Ainda com foco na voz, Ivo Canelas – que faz muitos trabalhos de locução – salienta que o universo da locução está a desenvolver-se a um ritmo incrível com a IA com vozes já pouco artificiais, que já simulam o erro e têm emotividade. «Tinha uma namorada há muitos anos que tinha uma relação profundíssima com um Tamagotchi. Havia uma série de reações que são baseadas no pressuposto artificial, mas a partir do momento em que criamos uma relação real, é pouco importante se o ponto de partida é artificial ou não, porque é o meu investimento nele.»
Pegando no exemplo da antiga namorada do seu interlocutor, Moullinex lembra que há um fenómeno em adolescentes japoneses que se esquecem fisicamente de tratar do corpo, de se alimentar e de necessidades fisiológicas, simplesmente porque a fronteira entre realidade digital e a realidade virtual desapareceu e muita da sua existência está a acontecer online. «Esse caminho para o Transumanismo é uma coisa que me interessa profundamente, até por questões de sustentabilidade no planeta», confessa o produtor. Ainda que reconhecendo que pode ser perigoso, lembra que «pode ser a nossa única salvação enquanto espécie neste planeta se esgotarmos os recursos. Se calhar a nossa única solução colectiva é mesmo digitalizarmo-nos, se for possível. E aí entram as questões da alma e questões metafísicas». E vai confessando que lhe interessa explorar o conceito de vida para lá de algo que é só biológico. «Quão válida é uma espécie nova que criamos e que é senciente?», questiona. Ivo junta mais umas achas à fogueira lembrando que o fascina a forma como os humanos se colocam sempre no topo da cadeia alimentar, achando-se sempre superiores. «É particularmente interessante e revelador de nós próprios estarmos agora com medo de ser substituídos por algo que criámos e que nos pode tornar obsoletos, em última análise, por apenas copiar o nosso comportamento.»

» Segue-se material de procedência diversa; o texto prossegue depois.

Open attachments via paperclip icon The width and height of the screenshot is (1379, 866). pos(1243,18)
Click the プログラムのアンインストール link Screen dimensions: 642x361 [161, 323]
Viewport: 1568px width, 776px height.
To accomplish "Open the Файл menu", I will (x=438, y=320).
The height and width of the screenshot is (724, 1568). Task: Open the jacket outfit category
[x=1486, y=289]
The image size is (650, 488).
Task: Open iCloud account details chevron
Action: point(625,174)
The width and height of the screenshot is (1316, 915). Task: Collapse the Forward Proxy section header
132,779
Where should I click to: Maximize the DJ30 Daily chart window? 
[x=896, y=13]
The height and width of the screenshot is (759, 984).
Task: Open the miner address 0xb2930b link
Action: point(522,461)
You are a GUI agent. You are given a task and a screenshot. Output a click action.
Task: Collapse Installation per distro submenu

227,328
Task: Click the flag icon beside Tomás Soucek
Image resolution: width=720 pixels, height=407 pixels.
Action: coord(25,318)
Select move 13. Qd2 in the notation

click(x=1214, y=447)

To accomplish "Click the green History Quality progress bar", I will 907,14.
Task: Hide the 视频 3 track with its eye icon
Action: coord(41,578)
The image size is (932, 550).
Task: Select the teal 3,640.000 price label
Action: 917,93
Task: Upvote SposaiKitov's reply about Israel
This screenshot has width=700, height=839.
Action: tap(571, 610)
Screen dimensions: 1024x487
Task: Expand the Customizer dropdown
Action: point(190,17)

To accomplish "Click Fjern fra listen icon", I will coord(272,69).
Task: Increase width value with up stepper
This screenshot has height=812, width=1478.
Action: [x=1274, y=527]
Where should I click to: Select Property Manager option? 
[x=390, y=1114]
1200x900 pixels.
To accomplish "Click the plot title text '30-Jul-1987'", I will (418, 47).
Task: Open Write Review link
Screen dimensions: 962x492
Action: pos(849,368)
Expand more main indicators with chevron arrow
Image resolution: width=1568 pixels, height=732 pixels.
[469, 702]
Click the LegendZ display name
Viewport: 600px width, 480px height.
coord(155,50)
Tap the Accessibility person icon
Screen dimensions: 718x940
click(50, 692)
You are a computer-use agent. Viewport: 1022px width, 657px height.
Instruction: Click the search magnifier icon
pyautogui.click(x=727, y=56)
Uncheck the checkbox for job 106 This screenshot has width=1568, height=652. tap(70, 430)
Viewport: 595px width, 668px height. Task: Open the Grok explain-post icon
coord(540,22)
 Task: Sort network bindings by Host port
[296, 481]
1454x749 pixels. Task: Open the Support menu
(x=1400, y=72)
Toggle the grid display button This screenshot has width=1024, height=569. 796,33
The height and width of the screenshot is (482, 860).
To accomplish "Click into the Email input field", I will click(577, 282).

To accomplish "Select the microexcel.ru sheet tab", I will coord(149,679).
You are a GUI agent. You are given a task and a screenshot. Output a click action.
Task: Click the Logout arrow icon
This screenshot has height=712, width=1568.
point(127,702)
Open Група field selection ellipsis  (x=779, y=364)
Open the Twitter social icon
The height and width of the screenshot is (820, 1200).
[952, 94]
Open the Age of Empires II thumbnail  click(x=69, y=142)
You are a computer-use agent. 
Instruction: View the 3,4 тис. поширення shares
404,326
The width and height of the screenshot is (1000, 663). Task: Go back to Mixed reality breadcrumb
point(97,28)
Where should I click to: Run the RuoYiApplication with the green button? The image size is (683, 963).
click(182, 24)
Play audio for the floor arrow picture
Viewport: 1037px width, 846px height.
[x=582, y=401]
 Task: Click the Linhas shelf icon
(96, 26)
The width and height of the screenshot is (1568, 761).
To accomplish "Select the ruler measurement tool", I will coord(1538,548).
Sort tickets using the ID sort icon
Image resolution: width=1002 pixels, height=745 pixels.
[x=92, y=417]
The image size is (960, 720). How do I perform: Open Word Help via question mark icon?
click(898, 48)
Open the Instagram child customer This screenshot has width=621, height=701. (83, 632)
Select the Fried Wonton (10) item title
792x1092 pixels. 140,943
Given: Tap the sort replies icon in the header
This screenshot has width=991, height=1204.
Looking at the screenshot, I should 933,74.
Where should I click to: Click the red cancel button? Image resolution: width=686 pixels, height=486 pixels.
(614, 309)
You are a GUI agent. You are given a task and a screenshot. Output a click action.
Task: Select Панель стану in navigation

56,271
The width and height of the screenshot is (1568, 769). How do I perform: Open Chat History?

E dá o exemplo das real life dolls que em mercados como o chinês são uma indústria. «Eu sou actor e se a minha função for animar ou envolver-me com um objectivo inanimado, eu vou fazê-lo através da minha imaginação e é esse o meu treino. Se um ser humano não actor – que tem tanta ou mais imaginação do que eu porque não está provavelmente limitado pelas minhas técnicas – consegue fazer a mesma coisa a um objecto inanimado, quando estas coisas se cruzarem, a passagem emocional acontece.»
Implicações legais
«Quando milhões de fotografias são scanadas e se juntam para ser analisadas, sendo construído um modelo de rede neuronal, estamos basicamente a anular tudo o que é copyright. Ninguém perguntou aos autores destas fotografias, imagens ou ilustrações se consentiam a utilização da sua arte», lembra Moullinex que acredita que o caminho da regulamentação vai ser difícil de caminhar. Ainda assim, acredita que em continentes como a Europa se calhar vai haver uma melhor regulamentação. «Mas nada impede um Estado menos democrático de utilizar isto.» O profissional acredita que a regulamentação vai implicar muita coisa no copyright. «Estamos, basicamente, a transportar todos os nossos problemas, discriminações e vieses enquanto seres humanos para treinar uma rede. O problema é que é preciso intervenção humana para castigar ou não castigar uma rede de cada vez que ela diz alguma coisa racista. Mas a verdade é que ela só está a dizer coisas que viu que nos viu a dizer.» O DJ deixa o repto de como é que vamos conseguir interpretar estes dados quando não conseguimos encontrar consenso sobre o que é que é humano e o que não é humano, ou sobre o que é que é bom e mau. «Encontrar consenso sobre castigar ou não estas redes vai ser uma questão muito importante para os marketeers dos próximos anos.»